Inside, he knelt on the marble, hands shaking, eyes red and streaming, blackened blood pooling beneath his mouth. His robes were soaked with sweat. Veins glowed faintly with residual light.
"Hector!"
He didn't answer.
He clutched a book — the Grimoire. His most sacred item.
He flipped through its pages.
Over and over.
And then he looked up at her, tears streaking down his cheeks.
"I don't remember them," he whispered.
"W-What?" she stepped closer.
"Their names… two thousand souls. I can't… I can't remember them."
He collapsed forward, the book landing with a thud.
"I promised I'd remember them all. That I'd be the one… who carried them. That they'd never fade."
She knelt beside him, pulling his trembling frame into her arms.
His sobs were quiet. Raw.
"You still have the book," she whispered. "It wrote down what you remembered. Even if you lost it… their names live there."
"But not in me," he said. "I let them go. I let them go for power. I swore I wouldn't."
Victoria looked into his eyes.
And she saw it: the echoing guilt of a thousand lives.
"You were never meant to carry them all," she said. "No one was. Not even an angel-born."
He tried to respond.
She placed a finger over his lips.
"You remember what the Hollowed taught me?" she said softly. "Let go of what you carry… or you will carry only it."
He closed his eyes.
Breathed.
And nodded.
She pressed her forehead against his.
"And never again," he whispered. "Unless I'm about to die. I'll never do this again."

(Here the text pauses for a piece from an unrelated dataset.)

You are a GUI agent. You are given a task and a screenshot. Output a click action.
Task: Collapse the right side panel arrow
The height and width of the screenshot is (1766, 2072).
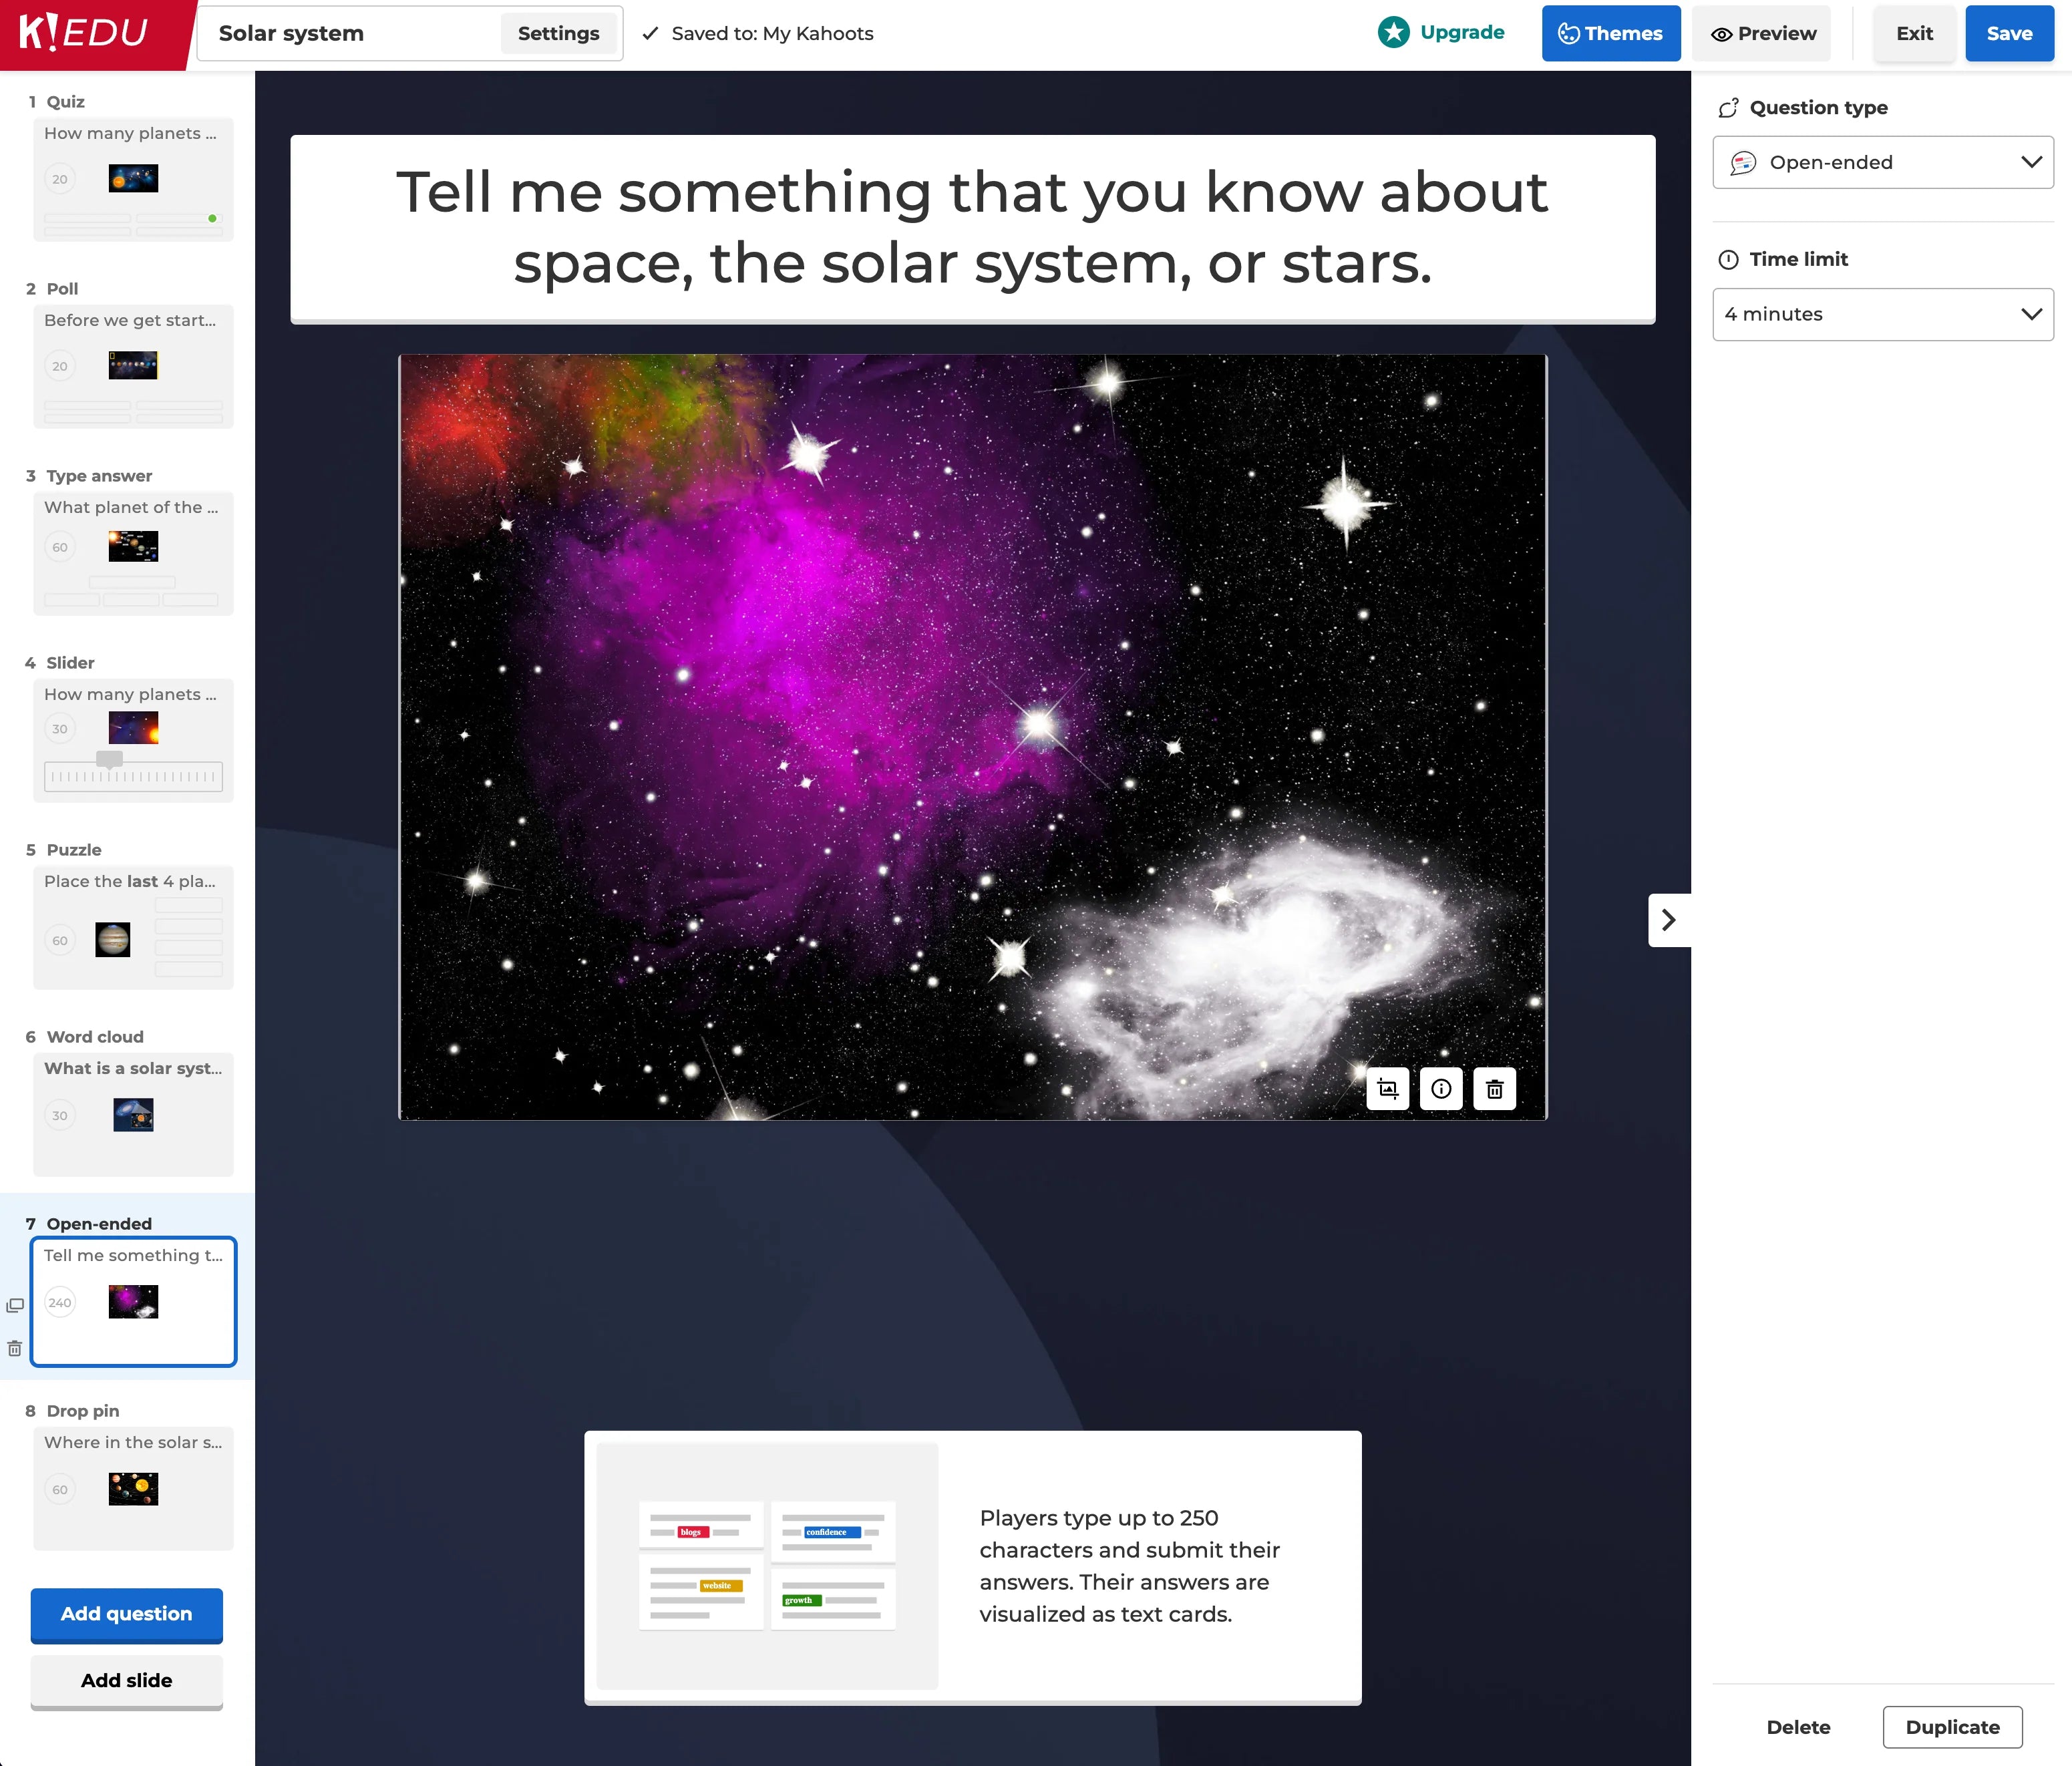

They stayed like that, on the cold marble, surrounded by moonlight and silence, and the whispers of forgotten names that the world had tried so hard to erase.
Then, his voice broke the stillness again.
"I saw their faces," he said, voice shaking. "In the dreams. I felt their pain. Their love. Their losses. And now they're just… shadows."
"They're not shadows," she whispered. "They're pieces of you. They helped you become you."
He looked down at the Grimoire again. The pages were inked in a script only he could read, names looping in calligraphy that bled magic. Some entries had faded to gray.
"I feel empty."
"You're not."
"Then why does it feel like a funeral?"
"Because in a way, it is," Victoria said. "But sometimes, you bury what you cannot carry. So you can move forward."
He leaned into her.
"I don't want to forget again."
"You won't," she promised. "Because I'll remember them with you."
His breath hitched.
"You would do that?"
"I already have," she said. "Through you."
The two sat quietly, the book between them, the memory of souls long passed fluttering like ash on the wind.
And for the first time in a long while, Hector felt like he wasn't carrying the world alone.